4 out of 5 Stars!
From Norway, Wobbler popped onto the scene a little more than a decade ago, playing a “retro” style of Progressive Rock similar to the bands Magic Pie, D’Accord, and Black Bonzo, and with a focus on mainly replicating the styles of Yes and ELP, with more than a smidgen of Genesis, Jethro Tull, and Gentle Giant tossed in for good measure. Depending on which of the band’s three albums one might be hearing at any given time, those influences vary in level of dominance, but generally speaking, Wobbler provided a fairly nice balance of those aforesaid influences on each release, with a slew of vintage keyboards in its arsenal that certainly added to the band’s “retro” feel.

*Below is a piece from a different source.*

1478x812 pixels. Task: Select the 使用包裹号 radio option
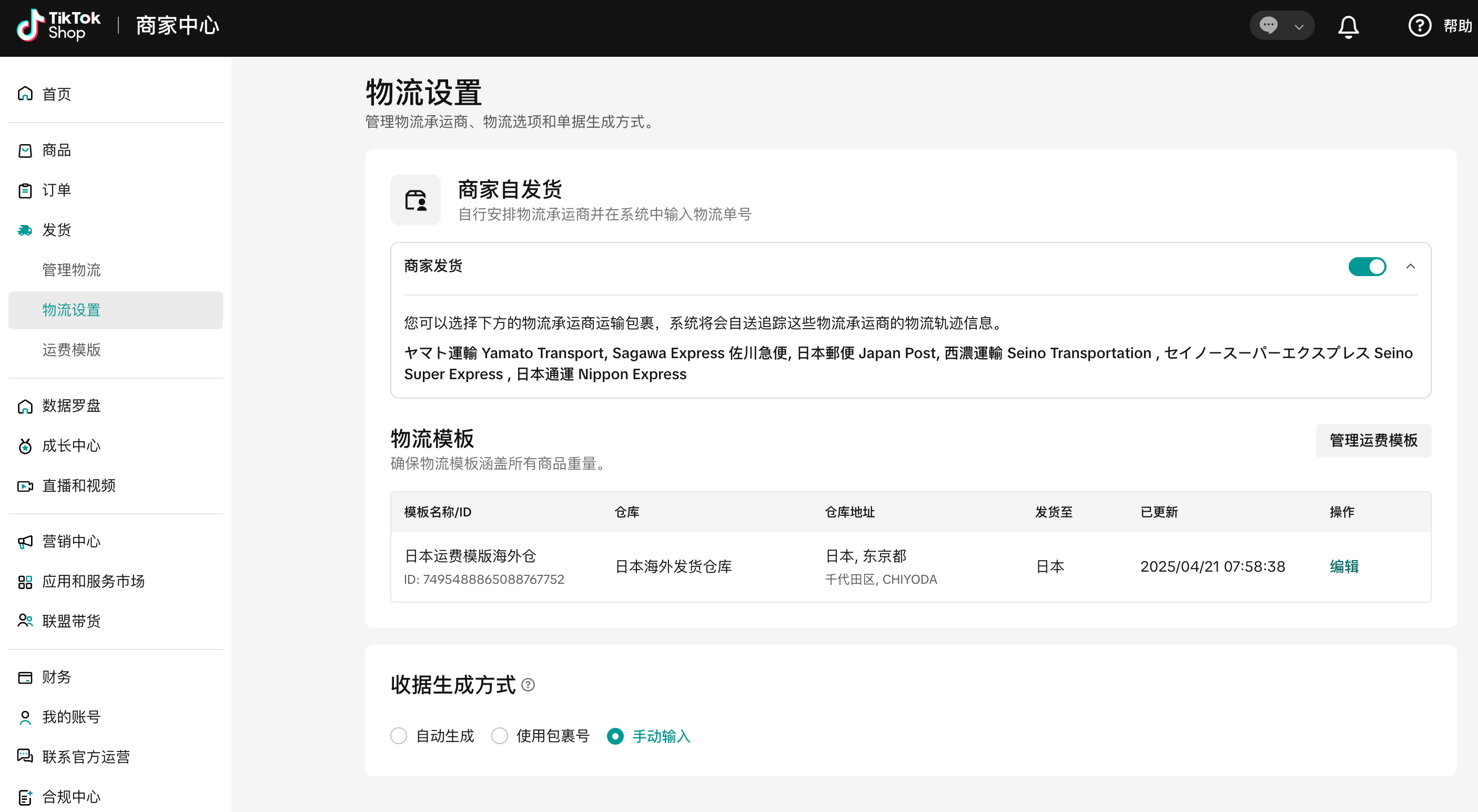coord(499,736)
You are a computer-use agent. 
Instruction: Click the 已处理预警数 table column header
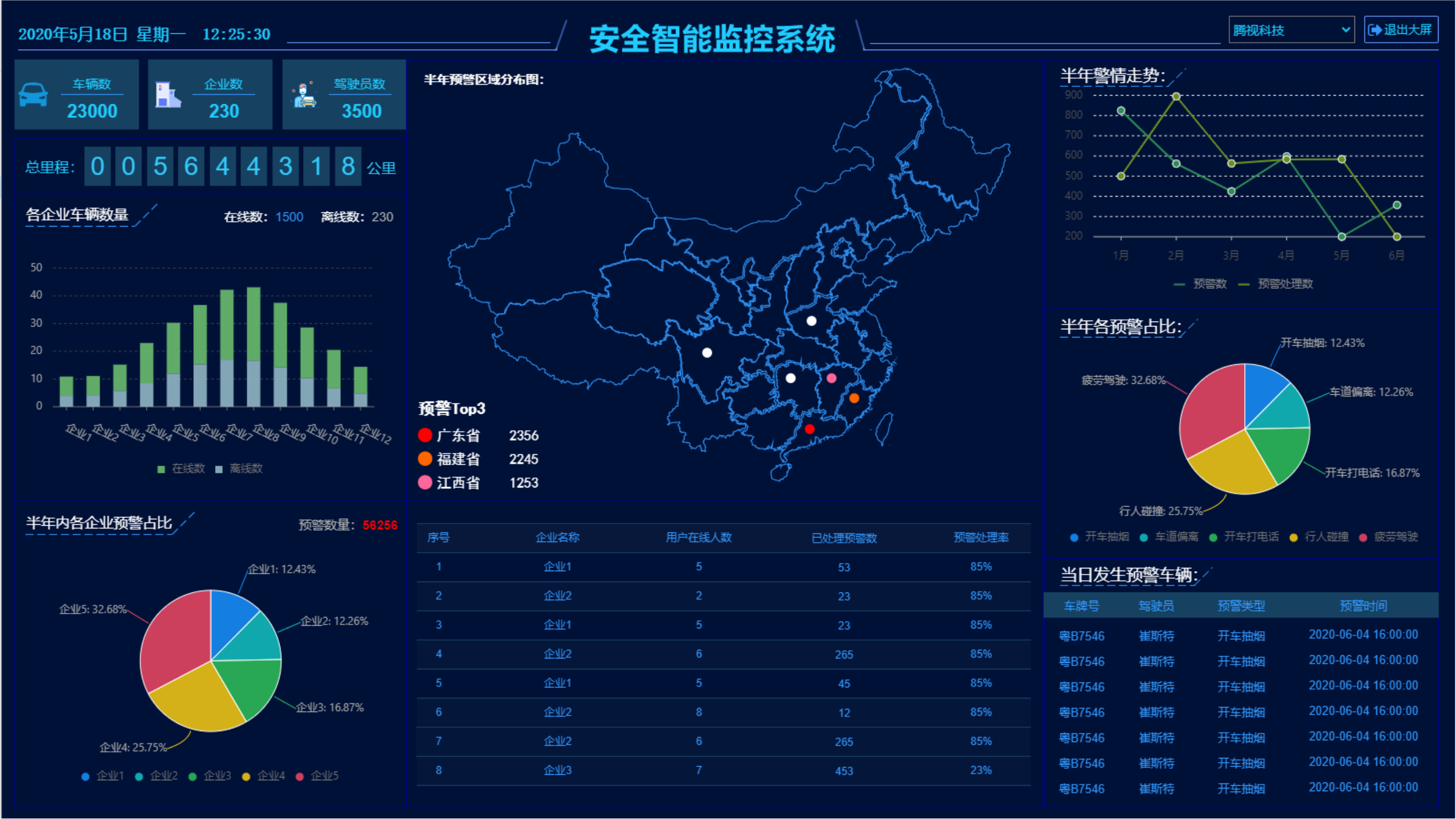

On Wobbler’s 2005 debut Hinterland, apart from a short opening track, a trio of lengthy compositions remain, including the epic title track, extended to nearly twenty-eight minutes, and crammed with numerous tempo and mood shifts, both electric and acoustic segments, some creative vocal harmonies, and often-fascinating orchestrations that featured plenty of flutes and Mellotrons and Moogs (oh my!).
In other words, there’s never a dull moment to be found here, and with the overall production values also mimicking the sound of the early ’70s, not to mention cover art that wouldn’t seem out of place had it appeared during that era, listening to Wobbler is like taking a sonic jaunt back in time.